Though Catherine’s marriage lacks passion, she is a devoted mother to gentle Phil and his younger sister, Rosemary, a cantankerous child with a selfish nature. Finding hours of refuge in the piano that Edward has thoughtfully provided in their home, Catherine is thrilled by little Ada’s interest in the music, eventually taking the girl under her wing when Rosemary goes off to school. Ada proves to be a gifted pianist as well as an eager student of letters.

Though she is never certain if Catherine is aware of her actions, Ada secretly reads the daily diary of the lonely woman she has grown to idolize. War brings a dark cloud into the household, a tragedy that befalls the sensitive Phil, who suffers greatly for his experiences. Seeking only to comfort a grieving master, Ada is burdened with a guilt she does not deserve, forced to leave the security of Cradock House for a world where her shame—an infant daughter—is met with hostility.

The piano and the healing nature of its music serves as a fulcrum between the lives of mistress and servant, but the real dynamic revolves around race and a burden of inequality borne by a young woman steeped in the culture of subservience, where pleasing “masters” is integral to daily existence. Cradock House is the only home Ada has ever known, her values, expectations and self-esteem drawn from the years when her mother worked diligently for those who provided room and board, their values seen as the epitome of acculturation. Ada knows little of her country’s struggle, at least until she seeks a place among those who would offer safety and comfort to her and her baby daughter, Dawn. Meanwhile, the seething cauldron of racial injustice erupts in scenes of brutality and violence throughout the country.

As her life changes with her small daughter, Ada awakens to the realities of her generation in South Africa, political awareness coming late, but a cause for which she has great sympathy. Teaching music in a school, Ada realizes that her ties to Cradock House—and to Mrs. Cath—are unbreakable, unable to truly detach from either master or mistress, a dark-skinned woman torn between two worlds.

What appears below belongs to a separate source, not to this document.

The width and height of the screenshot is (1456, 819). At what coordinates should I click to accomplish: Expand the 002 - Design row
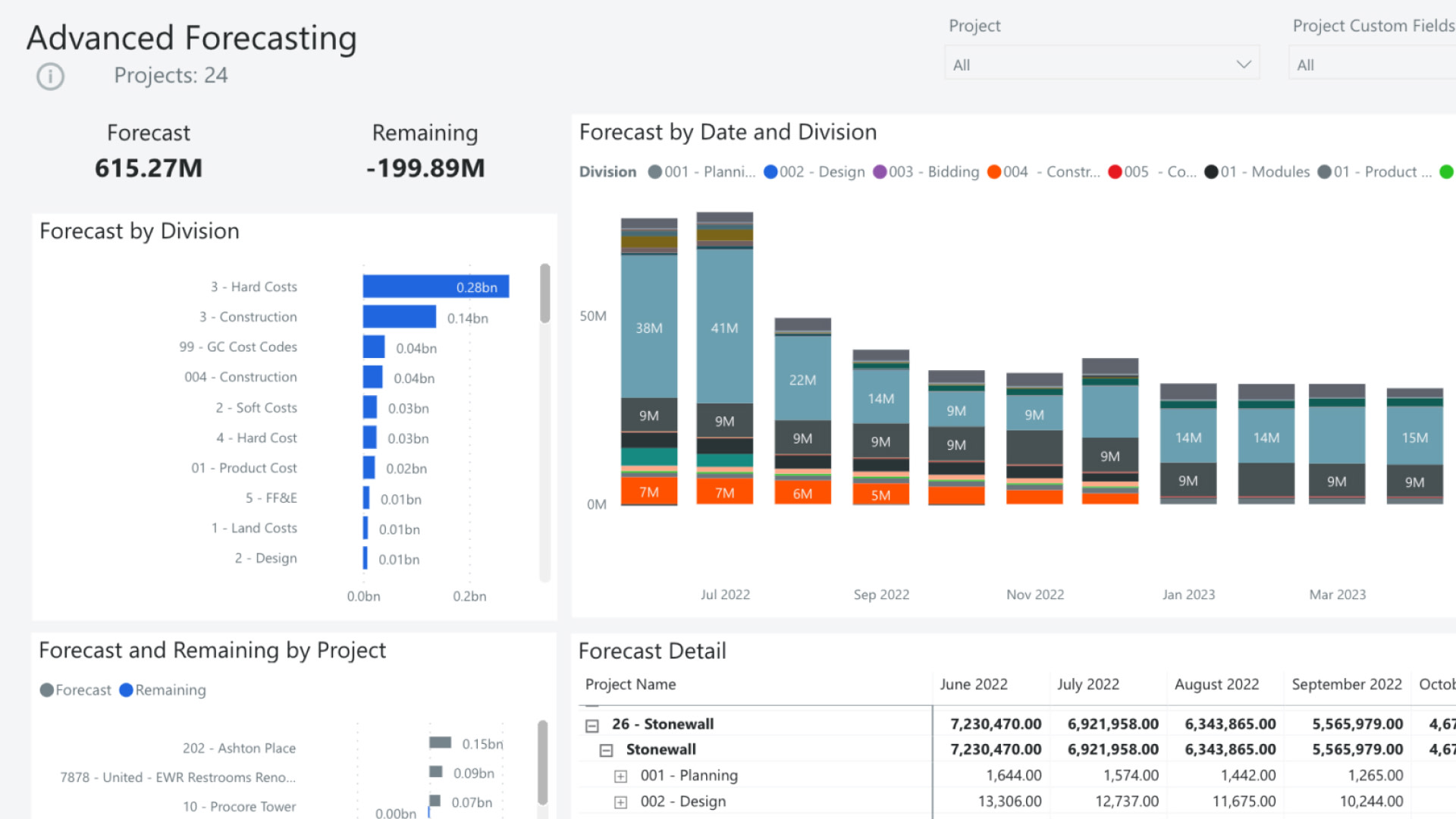pos(620,802)
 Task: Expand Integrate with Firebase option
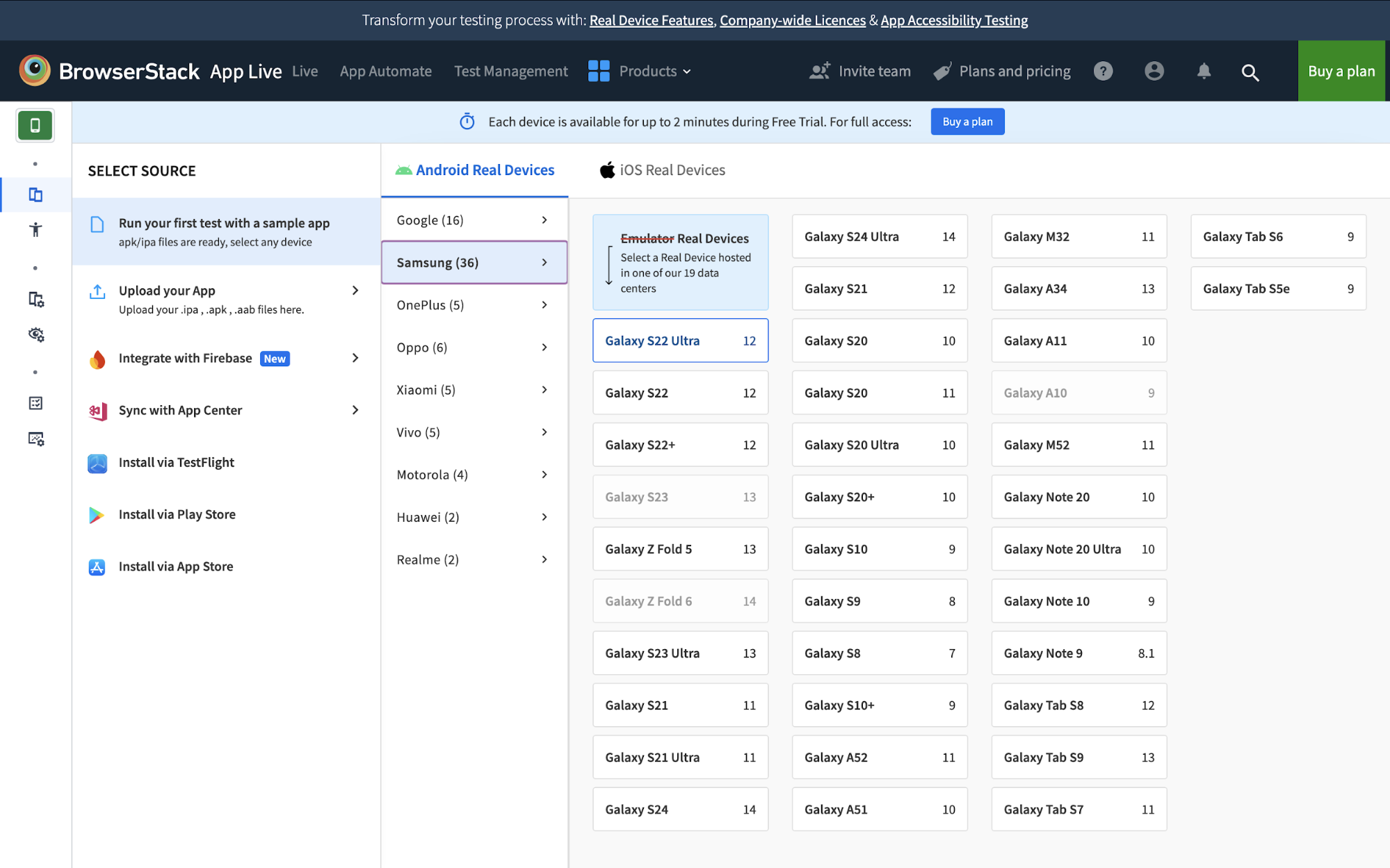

Like The Help, The Housemaid's Daughter is not written by a woman of color, the author imagining the thoughts and deeds of a protagonist whose real feelings are unknowable absent the mitigating qualification. Mutch is really unable to tap into the rich inner life or cultural experiences of those outside Cradock House, the true horrors of apartheid, revolution, the bloody violence that tore South Africa apart before resolution was finally brokered. (Mutch’s descriptions are painful to read, albeit from Ada’s perspective, far too simplistic, distanced by an awkwardness of language and a ladylike distaste for violence.)

Instead, the reader is offered the saga of sweet, long-suffering Ada, bred to servant-hood and the love of her “masters.” Their culture dominates her every response to life’s challenges, any rebellious spirit stanched by duty and overweening responsibility (even after Mrs. Cath’s death) and the closing of the home where Ada finds her security and love of music. Though the doors are locked against her, Ada clings to a cobwebbed house filled with ghosts of the past, the strains of music long out of key. Sad. And offensive.